HR can now focus on the art of the profession rather than time-consuming, repetitive requests for information that can easily be handled by analytics tools. This means fewer hours spent on admin, compliance and tickets and more time for the people who lead the business.
Managers get the information they need when they need it. For example, they can use people analytics to find out who is most likely to leave the company before it actually happens. Thanks to today’s generative AI tools, which many executives see as boosting profits, it’s no longer a guessing game. Ask and get a direct answer on individual employee engagement levels based on data pulled from chat, email, calendars and other workplace apps.
For the business at large, solving the last-mile HR problem equates to a seismic shift in efficiency and performance. Talent decisions can be made in real time, not with months (or even years) of delay. Best guesses and instincts give way to data-backed intuitions. Ultimately, the ability to draw a straight line from people to business results increases customer satisfaction, employee retention and profits.
Of course, we’re not there yet. Institutional biases persist: from HR’s warehouse mentality towards data to front-line managers’ aversion to being analyzed and judged.

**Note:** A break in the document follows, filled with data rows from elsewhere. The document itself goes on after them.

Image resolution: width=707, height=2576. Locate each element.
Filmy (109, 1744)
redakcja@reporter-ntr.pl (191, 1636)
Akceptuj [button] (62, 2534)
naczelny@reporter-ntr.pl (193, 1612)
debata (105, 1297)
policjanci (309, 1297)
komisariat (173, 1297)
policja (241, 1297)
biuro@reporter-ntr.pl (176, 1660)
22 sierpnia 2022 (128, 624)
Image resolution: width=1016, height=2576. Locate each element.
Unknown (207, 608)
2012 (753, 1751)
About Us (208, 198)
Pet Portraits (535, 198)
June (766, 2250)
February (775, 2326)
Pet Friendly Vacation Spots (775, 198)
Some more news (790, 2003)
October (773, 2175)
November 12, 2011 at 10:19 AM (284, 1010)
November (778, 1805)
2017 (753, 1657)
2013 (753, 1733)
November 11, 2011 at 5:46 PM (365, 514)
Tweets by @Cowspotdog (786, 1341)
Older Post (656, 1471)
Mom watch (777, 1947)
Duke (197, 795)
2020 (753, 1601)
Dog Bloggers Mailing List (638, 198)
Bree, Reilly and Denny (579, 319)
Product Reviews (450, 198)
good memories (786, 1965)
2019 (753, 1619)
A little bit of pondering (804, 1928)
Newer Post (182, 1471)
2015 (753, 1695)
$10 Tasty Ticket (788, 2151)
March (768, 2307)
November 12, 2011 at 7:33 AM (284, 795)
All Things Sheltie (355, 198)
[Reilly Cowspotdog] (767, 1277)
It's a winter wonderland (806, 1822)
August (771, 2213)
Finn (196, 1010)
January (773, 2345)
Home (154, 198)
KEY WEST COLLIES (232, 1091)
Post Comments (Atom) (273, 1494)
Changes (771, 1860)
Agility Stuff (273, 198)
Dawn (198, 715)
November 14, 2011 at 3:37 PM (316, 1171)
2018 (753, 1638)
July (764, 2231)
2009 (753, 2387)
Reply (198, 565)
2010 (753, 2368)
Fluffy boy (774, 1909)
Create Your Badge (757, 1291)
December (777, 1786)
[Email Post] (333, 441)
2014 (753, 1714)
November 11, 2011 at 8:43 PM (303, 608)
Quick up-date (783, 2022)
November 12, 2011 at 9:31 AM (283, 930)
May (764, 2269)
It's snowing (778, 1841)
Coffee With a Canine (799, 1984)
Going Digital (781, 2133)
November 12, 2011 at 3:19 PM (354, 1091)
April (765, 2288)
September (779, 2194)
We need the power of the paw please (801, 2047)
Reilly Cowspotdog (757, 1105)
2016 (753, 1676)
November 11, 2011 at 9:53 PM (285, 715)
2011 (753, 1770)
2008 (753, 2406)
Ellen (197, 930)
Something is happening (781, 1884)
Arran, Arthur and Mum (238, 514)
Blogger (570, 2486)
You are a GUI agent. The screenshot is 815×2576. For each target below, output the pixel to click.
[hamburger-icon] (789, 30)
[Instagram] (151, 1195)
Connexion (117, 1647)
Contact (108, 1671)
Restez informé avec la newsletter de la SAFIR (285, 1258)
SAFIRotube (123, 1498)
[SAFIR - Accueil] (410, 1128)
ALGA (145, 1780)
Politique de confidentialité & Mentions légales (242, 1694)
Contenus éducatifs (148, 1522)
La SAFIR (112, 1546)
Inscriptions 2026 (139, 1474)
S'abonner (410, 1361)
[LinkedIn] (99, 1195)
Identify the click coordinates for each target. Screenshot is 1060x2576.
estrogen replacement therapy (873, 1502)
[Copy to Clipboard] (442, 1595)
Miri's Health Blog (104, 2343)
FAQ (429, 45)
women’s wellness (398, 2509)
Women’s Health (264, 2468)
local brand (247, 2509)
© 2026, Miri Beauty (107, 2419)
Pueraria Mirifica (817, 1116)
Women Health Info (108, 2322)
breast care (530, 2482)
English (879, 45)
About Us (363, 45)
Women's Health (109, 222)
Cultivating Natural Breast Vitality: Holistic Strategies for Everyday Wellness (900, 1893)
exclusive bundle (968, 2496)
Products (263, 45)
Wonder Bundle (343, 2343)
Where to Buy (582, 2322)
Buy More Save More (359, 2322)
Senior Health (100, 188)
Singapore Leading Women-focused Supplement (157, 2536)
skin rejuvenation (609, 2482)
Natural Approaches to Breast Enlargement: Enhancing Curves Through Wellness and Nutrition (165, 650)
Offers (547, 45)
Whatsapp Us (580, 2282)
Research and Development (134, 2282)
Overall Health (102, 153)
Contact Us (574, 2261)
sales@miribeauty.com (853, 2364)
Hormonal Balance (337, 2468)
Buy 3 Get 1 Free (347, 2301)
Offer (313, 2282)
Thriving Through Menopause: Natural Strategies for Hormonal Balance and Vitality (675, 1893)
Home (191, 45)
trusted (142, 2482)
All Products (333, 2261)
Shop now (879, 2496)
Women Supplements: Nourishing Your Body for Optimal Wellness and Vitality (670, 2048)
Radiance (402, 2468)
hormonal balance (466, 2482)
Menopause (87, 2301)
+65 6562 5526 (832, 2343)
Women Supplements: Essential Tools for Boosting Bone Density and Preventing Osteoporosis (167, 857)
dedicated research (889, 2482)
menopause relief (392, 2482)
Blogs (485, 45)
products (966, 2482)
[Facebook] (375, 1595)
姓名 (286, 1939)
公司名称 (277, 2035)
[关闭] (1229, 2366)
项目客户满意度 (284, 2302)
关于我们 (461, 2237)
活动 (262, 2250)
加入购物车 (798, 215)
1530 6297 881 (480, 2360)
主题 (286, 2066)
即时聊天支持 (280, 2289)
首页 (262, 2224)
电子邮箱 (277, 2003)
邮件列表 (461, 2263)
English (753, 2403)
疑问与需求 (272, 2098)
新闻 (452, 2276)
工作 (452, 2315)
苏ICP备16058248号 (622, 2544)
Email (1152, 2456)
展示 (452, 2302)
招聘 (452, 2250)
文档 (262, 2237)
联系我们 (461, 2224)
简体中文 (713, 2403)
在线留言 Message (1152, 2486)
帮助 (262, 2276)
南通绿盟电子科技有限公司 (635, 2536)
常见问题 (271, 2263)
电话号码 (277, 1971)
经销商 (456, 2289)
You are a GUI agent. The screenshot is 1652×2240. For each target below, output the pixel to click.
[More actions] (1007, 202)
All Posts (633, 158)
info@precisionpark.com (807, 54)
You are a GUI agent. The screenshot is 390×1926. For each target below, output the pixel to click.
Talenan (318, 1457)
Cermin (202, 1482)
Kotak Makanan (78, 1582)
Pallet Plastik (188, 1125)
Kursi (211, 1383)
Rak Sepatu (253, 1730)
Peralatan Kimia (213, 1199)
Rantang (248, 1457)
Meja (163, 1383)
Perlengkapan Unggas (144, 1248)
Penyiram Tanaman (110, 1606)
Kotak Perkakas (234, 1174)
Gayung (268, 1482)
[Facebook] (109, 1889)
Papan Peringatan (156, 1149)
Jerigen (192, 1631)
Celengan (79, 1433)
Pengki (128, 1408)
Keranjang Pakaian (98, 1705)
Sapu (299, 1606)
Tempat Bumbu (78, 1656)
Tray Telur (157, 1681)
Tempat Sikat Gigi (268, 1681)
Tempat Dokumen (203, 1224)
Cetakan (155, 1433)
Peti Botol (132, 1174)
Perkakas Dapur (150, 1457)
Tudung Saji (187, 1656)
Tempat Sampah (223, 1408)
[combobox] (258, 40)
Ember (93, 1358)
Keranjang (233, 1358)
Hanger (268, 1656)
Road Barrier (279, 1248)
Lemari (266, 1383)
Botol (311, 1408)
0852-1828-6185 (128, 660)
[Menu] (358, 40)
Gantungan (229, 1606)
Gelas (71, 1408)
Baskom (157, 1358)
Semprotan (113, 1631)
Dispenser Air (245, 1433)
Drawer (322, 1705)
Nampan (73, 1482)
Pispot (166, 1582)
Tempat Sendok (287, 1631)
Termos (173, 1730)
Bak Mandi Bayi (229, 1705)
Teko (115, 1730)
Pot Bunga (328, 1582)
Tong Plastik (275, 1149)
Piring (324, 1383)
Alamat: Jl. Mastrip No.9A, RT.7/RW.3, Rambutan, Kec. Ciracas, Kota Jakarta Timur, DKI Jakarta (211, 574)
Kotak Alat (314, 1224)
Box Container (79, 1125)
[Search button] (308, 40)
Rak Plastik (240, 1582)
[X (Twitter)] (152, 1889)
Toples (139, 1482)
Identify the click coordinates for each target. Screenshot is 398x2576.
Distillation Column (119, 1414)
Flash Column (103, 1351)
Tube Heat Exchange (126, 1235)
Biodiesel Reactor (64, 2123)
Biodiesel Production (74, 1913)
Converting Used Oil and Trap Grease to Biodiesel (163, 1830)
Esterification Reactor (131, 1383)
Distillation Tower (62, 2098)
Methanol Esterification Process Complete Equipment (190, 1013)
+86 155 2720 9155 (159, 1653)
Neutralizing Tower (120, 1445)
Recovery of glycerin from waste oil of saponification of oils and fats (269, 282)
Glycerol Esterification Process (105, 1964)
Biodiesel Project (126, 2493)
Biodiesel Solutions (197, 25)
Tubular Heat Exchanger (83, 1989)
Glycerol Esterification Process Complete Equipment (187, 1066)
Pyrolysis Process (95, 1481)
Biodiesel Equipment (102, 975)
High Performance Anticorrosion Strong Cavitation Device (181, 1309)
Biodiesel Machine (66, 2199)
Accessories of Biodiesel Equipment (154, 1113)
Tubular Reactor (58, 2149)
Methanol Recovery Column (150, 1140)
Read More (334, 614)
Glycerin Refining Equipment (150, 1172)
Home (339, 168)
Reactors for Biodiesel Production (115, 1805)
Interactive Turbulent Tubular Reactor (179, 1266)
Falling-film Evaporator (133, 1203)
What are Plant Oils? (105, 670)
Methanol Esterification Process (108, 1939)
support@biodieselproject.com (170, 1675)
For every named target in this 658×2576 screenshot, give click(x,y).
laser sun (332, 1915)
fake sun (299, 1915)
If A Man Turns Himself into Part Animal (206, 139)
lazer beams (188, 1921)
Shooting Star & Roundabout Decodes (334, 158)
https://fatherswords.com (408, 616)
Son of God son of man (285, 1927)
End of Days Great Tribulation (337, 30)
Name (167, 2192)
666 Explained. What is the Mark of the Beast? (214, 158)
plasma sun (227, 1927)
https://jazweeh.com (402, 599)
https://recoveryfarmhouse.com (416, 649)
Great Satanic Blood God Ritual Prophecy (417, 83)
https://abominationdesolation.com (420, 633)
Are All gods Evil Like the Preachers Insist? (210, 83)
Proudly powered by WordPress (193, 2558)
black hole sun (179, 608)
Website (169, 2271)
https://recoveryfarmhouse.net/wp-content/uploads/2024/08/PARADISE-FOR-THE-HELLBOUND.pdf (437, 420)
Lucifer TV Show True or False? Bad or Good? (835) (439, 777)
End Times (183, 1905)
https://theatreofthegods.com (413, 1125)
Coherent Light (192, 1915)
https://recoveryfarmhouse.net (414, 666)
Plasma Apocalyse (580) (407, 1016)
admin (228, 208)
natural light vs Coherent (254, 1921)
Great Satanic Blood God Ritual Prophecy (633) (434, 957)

Distrust of AI is another potential obstacle, especially in the context of privacy and disinformation, where the right guardrails are essential. (At my company, for example, we perform ethical testing on our generative AI tools to ensure their guidance is free of racial and other biases.)
Ultimately, however, the solution to HR’s last mile problem is within reach. We have the data. We have the tools to share it safely and responsibly. Now is the time to put it in the hands of the leaders who need it most.